Greater transparency and trust in automation
Converting opaque PLC logic into clear, chronological “stories” of what happened before, during and after an incident helps demystify the line’s behaviour. AI copilots in manufacturing are recognised as a way to improve decision‑making and operator confidence by providing real‑time, explainable guidance rather than black‑box recommendations. When operators can see which tags changed, how that maps to equipment components, and which manual procedures underpin each suggested action, they are more likely to trust both the automation and the AI assistant instead of viewing them as arbitrary or unpredictable.
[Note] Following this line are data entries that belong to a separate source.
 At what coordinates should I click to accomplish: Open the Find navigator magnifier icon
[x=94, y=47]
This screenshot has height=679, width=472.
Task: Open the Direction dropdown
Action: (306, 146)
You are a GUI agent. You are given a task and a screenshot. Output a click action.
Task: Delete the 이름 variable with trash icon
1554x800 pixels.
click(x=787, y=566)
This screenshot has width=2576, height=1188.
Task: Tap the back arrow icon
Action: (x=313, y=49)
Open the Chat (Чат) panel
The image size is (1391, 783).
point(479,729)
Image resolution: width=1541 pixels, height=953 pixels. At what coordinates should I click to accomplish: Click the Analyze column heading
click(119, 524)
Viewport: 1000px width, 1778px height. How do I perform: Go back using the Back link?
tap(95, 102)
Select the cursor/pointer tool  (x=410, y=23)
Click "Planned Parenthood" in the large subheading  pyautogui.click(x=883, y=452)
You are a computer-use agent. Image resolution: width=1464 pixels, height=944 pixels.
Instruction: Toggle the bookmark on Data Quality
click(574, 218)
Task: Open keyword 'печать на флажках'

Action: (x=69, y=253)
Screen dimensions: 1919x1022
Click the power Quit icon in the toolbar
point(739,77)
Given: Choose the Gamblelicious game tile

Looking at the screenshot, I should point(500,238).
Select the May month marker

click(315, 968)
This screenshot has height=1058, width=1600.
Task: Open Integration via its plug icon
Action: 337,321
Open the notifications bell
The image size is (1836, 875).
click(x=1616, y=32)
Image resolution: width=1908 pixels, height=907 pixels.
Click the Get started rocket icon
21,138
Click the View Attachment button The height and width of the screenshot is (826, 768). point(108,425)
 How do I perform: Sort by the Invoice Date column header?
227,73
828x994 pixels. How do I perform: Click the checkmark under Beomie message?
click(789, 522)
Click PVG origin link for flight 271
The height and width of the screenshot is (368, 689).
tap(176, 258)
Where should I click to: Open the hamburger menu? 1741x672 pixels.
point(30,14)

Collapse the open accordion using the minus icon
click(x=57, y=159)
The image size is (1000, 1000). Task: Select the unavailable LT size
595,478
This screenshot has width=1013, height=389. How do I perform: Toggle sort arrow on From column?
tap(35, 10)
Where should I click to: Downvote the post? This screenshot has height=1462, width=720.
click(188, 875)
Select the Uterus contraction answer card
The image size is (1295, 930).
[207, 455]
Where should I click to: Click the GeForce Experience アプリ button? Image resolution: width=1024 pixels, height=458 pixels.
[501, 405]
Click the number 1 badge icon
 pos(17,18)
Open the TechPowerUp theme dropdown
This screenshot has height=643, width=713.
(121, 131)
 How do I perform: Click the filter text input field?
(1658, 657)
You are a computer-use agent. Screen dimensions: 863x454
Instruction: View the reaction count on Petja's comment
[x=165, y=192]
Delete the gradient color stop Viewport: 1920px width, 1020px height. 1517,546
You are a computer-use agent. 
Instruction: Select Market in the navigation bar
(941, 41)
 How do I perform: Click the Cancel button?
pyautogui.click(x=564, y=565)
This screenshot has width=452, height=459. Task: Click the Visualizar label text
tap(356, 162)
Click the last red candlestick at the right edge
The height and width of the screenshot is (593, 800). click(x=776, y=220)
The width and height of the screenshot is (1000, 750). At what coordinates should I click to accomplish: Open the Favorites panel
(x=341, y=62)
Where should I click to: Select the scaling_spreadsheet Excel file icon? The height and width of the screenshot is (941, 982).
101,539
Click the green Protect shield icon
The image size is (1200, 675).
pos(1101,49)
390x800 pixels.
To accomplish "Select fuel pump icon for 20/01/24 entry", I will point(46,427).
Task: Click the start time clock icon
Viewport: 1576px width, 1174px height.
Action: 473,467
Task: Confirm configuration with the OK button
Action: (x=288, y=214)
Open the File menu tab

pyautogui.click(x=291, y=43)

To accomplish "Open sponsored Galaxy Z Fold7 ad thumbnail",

Stronger root‑cause analysis and continuous improvement
Because the copilot produces structured, consistently formatted incident summaries (cause, context, meaning, recommended checks, manual references), those explanations can feed directly into maintenance tickets, RCA documents and improvement boards. Industrial RAG deployments for maintenance emphasise that capturing incident context and linking it to documentation is a key enabler for systematic fixes rather than ad‑hoc troubleshooting, and that continuous feedback from technicians can further refine the assistant over time. In this use case, accumulated incident stories and query logs highlight recurring problems, knowledge gaps and documentation weaknesses, giving engineering and CI teams a richer basis for targeted changes to equipment, procedures and training.